● **Exercise objective**
Every record must be retyped exactly as it reads.

● **Dataset extract**
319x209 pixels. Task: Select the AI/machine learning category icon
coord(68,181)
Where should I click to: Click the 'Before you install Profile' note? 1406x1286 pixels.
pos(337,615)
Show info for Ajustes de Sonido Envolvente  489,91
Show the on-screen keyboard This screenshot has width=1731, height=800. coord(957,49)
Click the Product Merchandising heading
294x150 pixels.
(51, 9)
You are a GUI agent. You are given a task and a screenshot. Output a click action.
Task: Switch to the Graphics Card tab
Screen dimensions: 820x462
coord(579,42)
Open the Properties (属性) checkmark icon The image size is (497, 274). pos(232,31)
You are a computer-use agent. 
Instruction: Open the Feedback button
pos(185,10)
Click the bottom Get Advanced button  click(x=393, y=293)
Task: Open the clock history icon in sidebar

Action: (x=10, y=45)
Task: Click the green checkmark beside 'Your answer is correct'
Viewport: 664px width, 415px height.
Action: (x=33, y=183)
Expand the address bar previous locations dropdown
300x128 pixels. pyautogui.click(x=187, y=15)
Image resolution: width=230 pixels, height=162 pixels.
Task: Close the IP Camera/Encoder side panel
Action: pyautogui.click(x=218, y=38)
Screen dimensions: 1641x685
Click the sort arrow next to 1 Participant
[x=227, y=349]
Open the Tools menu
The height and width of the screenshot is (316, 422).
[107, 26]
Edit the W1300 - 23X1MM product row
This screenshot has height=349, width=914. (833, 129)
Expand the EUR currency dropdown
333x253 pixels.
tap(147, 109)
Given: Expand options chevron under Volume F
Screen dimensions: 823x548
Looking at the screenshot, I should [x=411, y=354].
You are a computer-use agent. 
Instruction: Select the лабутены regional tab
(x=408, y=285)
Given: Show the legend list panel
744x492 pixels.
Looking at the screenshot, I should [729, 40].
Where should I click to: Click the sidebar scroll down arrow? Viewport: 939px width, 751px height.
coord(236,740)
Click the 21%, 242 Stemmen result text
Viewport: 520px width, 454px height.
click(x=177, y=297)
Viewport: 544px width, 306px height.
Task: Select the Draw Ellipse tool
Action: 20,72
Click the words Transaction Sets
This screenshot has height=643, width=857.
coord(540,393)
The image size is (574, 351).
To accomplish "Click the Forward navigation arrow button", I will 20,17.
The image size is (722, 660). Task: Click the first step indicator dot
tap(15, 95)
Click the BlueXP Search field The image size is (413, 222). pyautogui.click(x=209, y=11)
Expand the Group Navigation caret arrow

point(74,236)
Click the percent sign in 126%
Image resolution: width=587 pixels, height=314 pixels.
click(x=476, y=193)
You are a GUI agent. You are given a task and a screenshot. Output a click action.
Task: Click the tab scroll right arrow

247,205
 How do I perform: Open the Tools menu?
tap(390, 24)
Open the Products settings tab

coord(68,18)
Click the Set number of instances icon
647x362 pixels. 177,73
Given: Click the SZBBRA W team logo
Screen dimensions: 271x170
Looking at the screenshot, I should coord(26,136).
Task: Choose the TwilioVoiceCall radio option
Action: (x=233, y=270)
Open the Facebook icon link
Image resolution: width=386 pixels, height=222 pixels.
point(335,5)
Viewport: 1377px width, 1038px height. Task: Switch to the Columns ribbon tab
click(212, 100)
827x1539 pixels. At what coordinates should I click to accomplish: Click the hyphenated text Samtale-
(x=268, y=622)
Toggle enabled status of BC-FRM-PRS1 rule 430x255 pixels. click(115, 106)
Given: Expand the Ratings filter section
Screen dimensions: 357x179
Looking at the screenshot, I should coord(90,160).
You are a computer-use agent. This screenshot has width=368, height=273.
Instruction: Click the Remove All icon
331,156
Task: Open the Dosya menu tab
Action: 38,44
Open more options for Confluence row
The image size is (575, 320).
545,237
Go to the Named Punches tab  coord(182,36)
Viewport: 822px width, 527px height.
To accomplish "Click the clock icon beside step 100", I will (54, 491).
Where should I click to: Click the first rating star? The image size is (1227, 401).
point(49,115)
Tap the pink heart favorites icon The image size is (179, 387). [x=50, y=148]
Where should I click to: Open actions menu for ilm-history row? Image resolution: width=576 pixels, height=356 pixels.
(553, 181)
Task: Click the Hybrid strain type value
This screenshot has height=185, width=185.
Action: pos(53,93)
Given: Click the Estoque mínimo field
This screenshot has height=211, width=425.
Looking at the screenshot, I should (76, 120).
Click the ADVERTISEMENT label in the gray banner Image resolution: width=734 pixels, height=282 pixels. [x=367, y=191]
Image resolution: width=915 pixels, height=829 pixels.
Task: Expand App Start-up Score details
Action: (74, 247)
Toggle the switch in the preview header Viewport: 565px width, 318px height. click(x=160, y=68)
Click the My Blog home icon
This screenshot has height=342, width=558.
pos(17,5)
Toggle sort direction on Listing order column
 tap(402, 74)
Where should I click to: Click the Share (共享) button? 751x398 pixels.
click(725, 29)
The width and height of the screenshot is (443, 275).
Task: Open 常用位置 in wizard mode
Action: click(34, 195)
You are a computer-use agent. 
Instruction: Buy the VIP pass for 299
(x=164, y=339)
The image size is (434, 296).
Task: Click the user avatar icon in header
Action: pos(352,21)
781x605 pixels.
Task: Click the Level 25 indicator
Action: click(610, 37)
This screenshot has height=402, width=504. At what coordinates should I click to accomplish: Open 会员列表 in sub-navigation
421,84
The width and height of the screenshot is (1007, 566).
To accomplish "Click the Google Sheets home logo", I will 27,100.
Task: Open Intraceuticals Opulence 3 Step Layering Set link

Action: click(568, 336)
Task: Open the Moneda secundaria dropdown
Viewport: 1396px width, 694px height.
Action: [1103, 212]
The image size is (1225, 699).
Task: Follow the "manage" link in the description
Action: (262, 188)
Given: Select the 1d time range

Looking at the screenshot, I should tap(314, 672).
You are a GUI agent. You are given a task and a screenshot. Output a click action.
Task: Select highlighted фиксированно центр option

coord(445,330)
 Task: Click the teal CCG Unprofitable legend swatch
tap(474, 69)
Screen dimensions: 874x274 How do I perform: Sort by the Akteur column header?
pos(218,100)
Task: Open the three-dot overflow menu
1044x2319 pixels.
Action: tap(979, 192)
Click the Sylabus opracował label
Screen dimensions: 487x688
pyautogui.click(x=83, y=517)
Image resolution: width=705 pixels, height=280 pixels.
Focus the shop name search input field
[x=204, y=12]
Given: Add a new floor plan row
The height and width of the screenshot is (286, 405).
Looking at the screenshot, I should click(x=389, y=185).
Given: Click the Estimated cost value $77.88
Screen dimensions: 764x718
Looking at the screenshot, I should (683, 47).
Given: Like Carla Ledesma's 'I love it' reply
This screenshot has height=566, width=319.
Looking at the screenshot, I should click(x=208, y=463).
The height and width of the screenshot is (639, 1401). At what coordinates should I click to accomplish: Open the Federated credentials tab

● **Task result**
319x209 pixels. Task: Select the AI/machine learning category icon
coord(68,181)
Where should I click to: Click the 'Before you install Profile' note? 1406x1286 pixels.
pos(337,615)
Show info for Ajustes de Sonido Envolvente  489,91
Show the on-screen keyboard This screenshot has width=1731, height=800. coord(957,49)
Click the Product Merchandising heading
294x150 pixels.
(51, 9)
You are a GUI agent. You are given a task and a screenshot. Output a click action.
Task: Switch to the Graphics Card tab
Screen dimensions: 820x462
coord(579,42)
Open the Properties (属性) checkmark icon The image size is (497, 274). pos(232,31)
You are a computer-use agent. 
Instruction: Open the Feedback button
pos(185,10)
Click the bottom Get Advanced button  click(x=393, y=293)
Task: Open the clock history icon in sidebar

Action: (x=10, y=45)
Task: Click the green checkmark beside 'Your answer is correct'
Viewport: 664px width, 415px height.
Action: (x=33, y=183)
Expand the address bar previous locations dropdown
300x128 pixels. pyautogui.click(x=187, y=15)
Image resolution: width=230 pixels, height=162 pixels.
Task: Close the IP Camera/Encoder side panel
Action: pyautogui.click(x=218, y=38)
Screen dimensions: 1641x685
Click the sort arrow next to 1 Participant
[x=227, y=349]
Open the Tools menu
The height and width of the screenshot is (316, 422).
[107, 26]
Edit the W1300 - 23X1MM product row
This screenshot has height=349, width=914. (833, 129)
Expand the EUR currency dropdown
333x253 pixels.
tap(147, 109)
Given: Expand options chevron under Volume F
Screen dimensions: 823x548
Looking at the screenshot, I should [x=411, y=354].
You are a computer-use agent. 
Instruction: Select the лабутены regional tab
(x=408, y=285)
Given: Show the legend list panel
744x492 pixels.
Looking at the screenshot, I should [729, 40].
Where should I click to: Click the sidebar scroll down arrow? Viewport: 939px width, 751px height.
coord(236,740)
Click the 21%, 242 Stemmen result text
Viewport: 520px width, 454px height.
click(x=177, y=297)
Viewport: 544px width, 306px height.
Task: Select the Draw Ellipse tool
Action: 20,72
Click the words Transaction Sets
This screenshot has height=643, width=857.
coord(540,393)
The image size is (574, 351).
To accomplish "Click the Forward navigation arrow button", I will 20,17.
The image size is (722, 660). Task: Click the first step indicator dot
tap(15, 95)
Click the BlueXP Search field The image size is (413, 222). pyautogui.click(x=209, y=11)
Expand the Group Navigation caret arrow

point(74,236)
Click the percent sign in 126%
Image resolution: width=587 pixels, height=314 pixels.
click(x=476, y=193)
You are a GUI agent. You are given a task and a screenshot. Output a click action.
Task: Click the tab scroll right arrow

247,205
 How do I perform: Open the Tools menu?
tap(390, 24)
Open the Products settings tab

coord(68,18)
Click the Set number of instances icon
647x362 pixels. 177,73
Given: Click the SZBBRA W team logo
Screen dimensions: 271x170
Looking at the screenshot, I should coord(26,136).
Task: Choose the TwilioVoiceCall radio option
Action: (x=233, y=270)
Open the Facebook icon link
Image resolution: width=386 pixels, height=222 pixels.
point(335,5)
Viewport: 1377px width, 1038px height. Task: Switch to the Columns ribbon tab
click(212, 100)
827x1539 pixels. At what coordinates should I click to accomplish: Click the hyphenated text Samtale-
(x=268, y=622)
Toggle enabled status of BC-FRM-PRS1 rule 430x255 pixels. click(115, 106)
Given: Expand the Ratings filter section
Screen dimensions: 357x179
Looking at the screenshot, I should coord(90,160).
You are a computer-use agent. This screenshot has width=368, height=273.
Instruction: Click the Remove All icon
331,156
Task: Open the Dosya menu tab
Action: 38,44
Open more options for Confluence row
The image size is (575, 320).
545,237
Go to the Named Punches tab  coord(182,36)
Viewport: 822px width, 527px height.
To accomplish "Click the clock icon beside step 100", I will (54, 491).
Where should I click to: Click the first rating star? The image size is (1227, 401).
point(49,115)
Tap the pink heart favorites icon The image size is (179, 387). [x=50, y=148]
Where should I click to: Open actions menu for ilm-history row? Image resolution: width=576 pixels, height=356 pixels.
(553, 181)
Task: Click the Hybrid strain type value
This screenshot has height=185, width=185.
Action: pos(53,93)
Given: Click the Estoque mínimo field
This screenshot has height=211, width=425.
Looking at the screenshot, I should (76, 120).
Click the ADVERTISEMENT label in the gray banner Image resolution: width=734 pixels, height=282 pixels. [x=367, y=191]
Image resolution: width=915 pixels, height=829 pixels.
Task: Expand App Start-up Score details
Action: (74, 247)
Toggle the switch in the preview header Viewport: 565px width, 318px height. click(x=160, y=68)
Click the My Blog home icon
This screenshot has height=342, width=558.
pos(17,5)
Toggle sort direction on Listing order column
 tap(402, 74)
Where should I click to: Click the Share (共享) button? 751x398 pixels.
click(725, 29)
The width and height of the screenshot is (443, 275).
Task: Open 常用位置 in wizard mode
Action: click(34, 195)
You are a computer-use agent. 
Instruction: Buy the VIP pass for 299
(x=164, y=339)
The image size is (434, 296).
Task: Click the user avatar icon in header
Action: pos(352,21)
781x605 pixels.
Task: Click the Level 25 indicator
Action: click(610, 37)
This screenshot has height=402, width=504. At what coordinates should I click to accomplish: Open 会员列表 in sub-navigation
421,84
The width and height of the screenshot is (1007, 566).
To accomplish "Click the Google Sheets home logo", I will 27,100.
Task: Open Intraceuticals Opulence 3 Step Layering Set link

Action: click(568, 336)
Task: Open the Moneda secundaria dropdown
Viewport: 1396px width, 694px height.
Action: [1103, 212]
The image size is (1225, 699).
Task: Follow the "manage" link in the description
Action: (262, 188)
Given: Select the 1d time range

Looking at the screenshot, I should tap(314, 672).
You are a GUI agent. You are given a task and a screenshot. Output a click action.
Task: Select highlighted фиксированно центр option

coord(445,330)
 Task: Click the teal CCG Unprofitable legend swatch
tap(474, 69)
Screen dimensions: 874x274 How do I perform: Sort by the Akteur column header?
pos(218,100)
Task: Open the three-dot overflow menu
1044x2319 pixels.
Action: tap(979, 192)
Click the Sylabus opracował label
Screen dimensions: 487x688
pyautogui.click(x=83, y=517)
Image resolution: width=705 pixels, height=280 pixels.
Focus the shop name search input field
[x=204, y=12]
Given: Add a new floor plan row
The height and width of the screenshot is (286, 405).
Looking at the screenshot, I should click(x=389, y=185).
Given: Click the Estimated cost value $77.88
Screen dimensions: 764x718
Looking at the screenshot, I should (683, 47).
Given: Like Carla Ledesma's 'I love it' reply
This screenshot has height=566, width=319.
Looking at the screenshot, I should click(x=208, y=463).
The height and width of the screenshot is (639, 1401). At what coordinates should I click to accomplish: Open the Federated credentials tab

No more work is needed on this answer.